Mainstream Renewable Power has agreed to develop three Vietnamese wind projects with a combined capacity of 940MW through tie-ups with local and international developers.
The Dublin-based company will team up with GE Energy Financial Services to build the 800MW, $2 billion Phu Cuong Wind Farm, which is set to be the largest wind farm in the Asian country. This project is part of the 1GW co-development pipeline of Vietnamese wind projects both companies agreed on in September.
Local partner Phu Cuong Group will remain involved in the project through its five development phases, Mainstream said. The first phase, which accounts for 150-200MW, is expected to reach financial close in 2018.
The other two wind projects, the 83MW Thai Hoa Wind Farm and 55MW Thai Phong Wind Farm, will be developed by Mainstream and local developer Pacific Corporation, with their respective first phases also expected to reach financial close in 2018.
“In terms of energy needs and requirements, Vietnam is one of the fastest-growing markets in South East Asia,” said Andy Kinsella, chief executive of Mainstream. The Vietnamese government aims to generate 800MW from renewables by 2020 and 6GW by 2030.
“Investing in Vietnam is very much aligned with our aim of developing large-scale renewable energy projects in high-growth economies with significant demand for new-build power generation,” Kinsella said.

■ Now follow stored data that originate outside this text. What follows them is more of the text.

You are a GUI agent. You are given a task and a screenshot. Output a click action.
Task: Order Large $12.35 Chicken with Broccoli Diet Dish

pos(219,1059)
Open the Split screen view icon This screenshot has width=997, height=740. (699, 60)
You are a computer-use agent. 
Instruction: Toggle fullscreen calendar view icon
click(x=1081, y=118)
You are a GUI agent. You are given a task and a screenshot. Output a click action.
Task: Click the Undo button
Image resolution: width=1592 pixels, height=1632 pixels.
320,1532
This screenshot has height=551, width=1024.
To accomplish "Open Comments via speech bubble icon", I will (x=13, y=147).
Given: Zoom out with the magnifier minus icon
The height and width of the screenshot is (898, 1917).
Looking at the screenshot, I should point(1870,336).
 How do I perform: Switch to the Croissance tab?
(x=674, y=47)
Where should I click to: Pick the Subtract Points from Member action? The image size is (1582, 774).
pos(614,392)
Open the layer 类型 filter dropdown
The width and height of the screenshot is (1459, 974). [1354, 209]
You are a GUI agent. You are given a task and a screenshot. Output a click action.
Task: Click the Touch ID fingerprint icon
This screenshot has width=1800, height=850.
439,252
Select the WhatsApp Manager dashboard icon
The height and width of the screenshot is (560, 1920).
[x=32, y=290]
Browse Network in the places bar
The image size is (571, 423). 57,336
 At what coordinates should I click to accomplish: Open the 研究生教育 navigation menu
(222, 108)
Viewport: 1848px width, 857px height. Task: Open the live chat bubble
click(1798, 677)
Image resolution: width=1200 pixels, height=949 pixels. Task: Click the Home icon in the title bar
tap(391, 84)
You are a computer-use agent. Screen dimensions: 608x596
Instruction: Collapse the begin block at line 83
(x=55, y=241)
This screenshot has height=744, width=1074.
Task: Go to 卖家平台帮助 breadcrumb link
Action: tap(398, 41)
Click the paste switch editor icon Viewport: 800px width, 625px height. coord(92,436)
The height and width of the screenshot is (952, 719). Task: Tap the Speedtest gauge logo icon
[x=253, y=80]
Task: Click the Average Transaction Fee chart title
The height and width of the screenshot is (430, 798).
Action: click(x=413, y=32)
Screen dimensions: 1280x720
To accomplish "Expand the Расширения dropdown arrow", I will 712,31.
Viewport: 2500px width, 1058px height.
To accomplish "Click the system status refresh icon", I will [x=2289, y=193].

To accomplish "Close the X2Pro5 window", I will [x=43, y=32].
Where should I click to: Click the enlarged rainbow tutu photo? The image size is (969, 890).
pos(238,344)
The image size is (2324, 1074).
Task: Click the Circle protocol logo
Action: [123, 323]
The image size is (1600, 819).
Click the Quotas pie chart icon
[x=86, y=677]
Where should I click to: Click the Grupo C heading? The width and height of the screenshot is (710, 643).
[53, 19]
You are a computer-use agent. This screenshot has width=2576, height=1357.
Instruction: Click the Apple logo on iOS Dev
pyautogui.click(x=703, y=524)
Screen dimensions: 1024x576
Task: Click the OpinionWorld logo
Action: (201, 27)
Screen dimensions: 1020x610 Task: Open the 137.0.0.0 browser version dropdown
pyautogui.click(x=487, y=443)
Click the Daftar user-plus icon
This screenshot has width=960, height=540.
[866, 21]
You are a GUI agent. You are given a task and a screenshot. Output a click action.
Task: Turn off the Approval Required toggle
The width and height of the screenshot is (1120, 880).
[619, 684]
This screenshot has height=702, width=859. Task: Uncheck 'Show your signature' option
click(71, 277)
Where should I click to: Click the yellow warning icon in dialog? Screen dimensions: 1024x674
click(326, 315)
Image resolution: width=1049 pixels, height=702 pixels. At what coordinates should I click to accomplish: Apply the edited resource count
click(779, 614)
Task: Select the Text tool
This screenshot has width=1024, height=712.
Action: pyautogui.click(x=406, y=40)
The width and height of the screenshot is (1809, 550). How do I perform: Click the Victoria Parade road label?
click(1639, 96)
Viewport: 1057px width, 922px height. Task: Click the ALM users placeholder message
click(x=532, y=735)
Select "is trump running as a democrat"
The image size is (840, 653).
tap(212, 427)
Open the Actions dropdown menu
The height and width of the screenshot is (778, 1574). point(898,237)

The agreements mark the developer’s first large-scale commitments in Asia, following its work on gigawatt-scale portfolios in South America and Africa.
Earlier this month, the developer launched an investment arm through which it will seek to raise third-party money for its projects in emerging markets. It plans to garner $840 million of equity and debt over the next 18 months to fund projects in Chile, South Africa and Vietnam.
Mainstream says it is working on a pipeline of contracted renewables projects of more than 800MW. It aims to build a 9GW portfolio over the next decade.